Pflegeroboter: US-Wissenschaftler erforschen Akzeptanz
Im vergangenen Jahr haben Forscher des Georgia Institute of Technology (Georgia Tech) Cody(öffnet im neuen Fenster) vorgestellt, einen Serviceroboter für das Gesundheitswesen, der bettlägrige Patienten wäscht. Auf einer Konferenz in der Schweiz haben die Forscher nun eine Studie dazu vorgestellt, ob Menschen überhaupt von einem Roboter gepflegt werden wollen.
Roboter wäscht Patienten
Für die Studie wusch Cody den Unterarm der Probanden und berührte sie dort. Cody ist ein etwa mannshoher Roboter mit einem humanoiden Torso, an dem zwei Arme sitzen. Die Arme enden in einem spatenförmigen Aktor, der so beschaffen ist, dass ein Waschlappen darübergezogen werden kann. Die Handgelenke sind mit Kraft- und Drehmomentsensoren ausgestattet, die verhindern sollen, dass Cody den Patienten verletzt.

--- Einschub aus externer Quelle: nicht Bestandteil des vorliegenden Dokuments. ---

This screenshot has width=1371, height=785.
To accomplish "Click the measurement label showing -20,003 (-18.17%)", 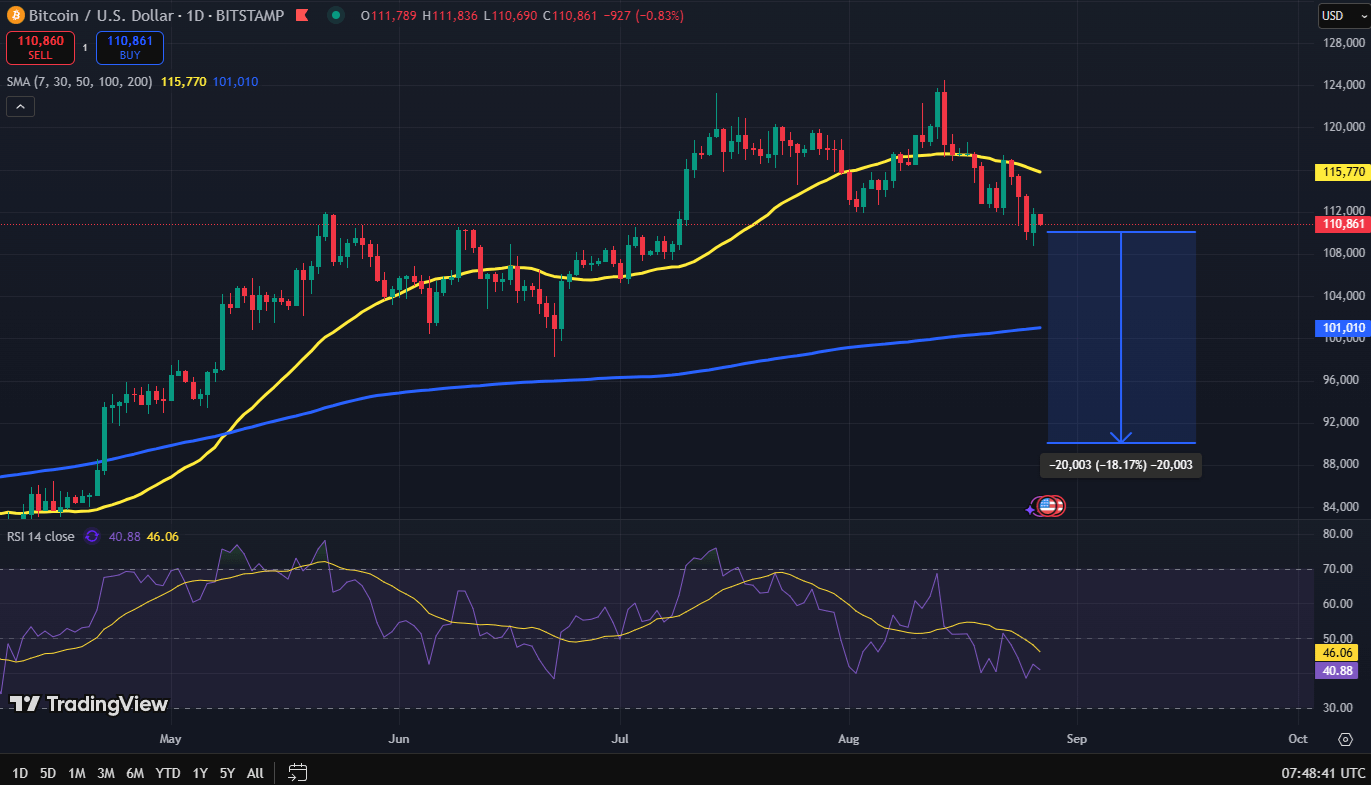I will pos(1121,464).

Grundsätzlich hätten die Probanden nichts dagegen gehabt, von einem Pflegeroboter angefasst zu werden, fanden die Forscher heraus. Allerdings sei es von Bedeutung, mit welcher Absicht das geschehe, erklärt Projektleiter Charlie Kemp. So fielen die Reaktionen sehr unterschiedlich aus, je nachdem, ob der Roboter eine Person berührte, um sie zu waschen, oder ob das geschah, um sie zu trösten – und das, obwohl die Berührung die gleiche war.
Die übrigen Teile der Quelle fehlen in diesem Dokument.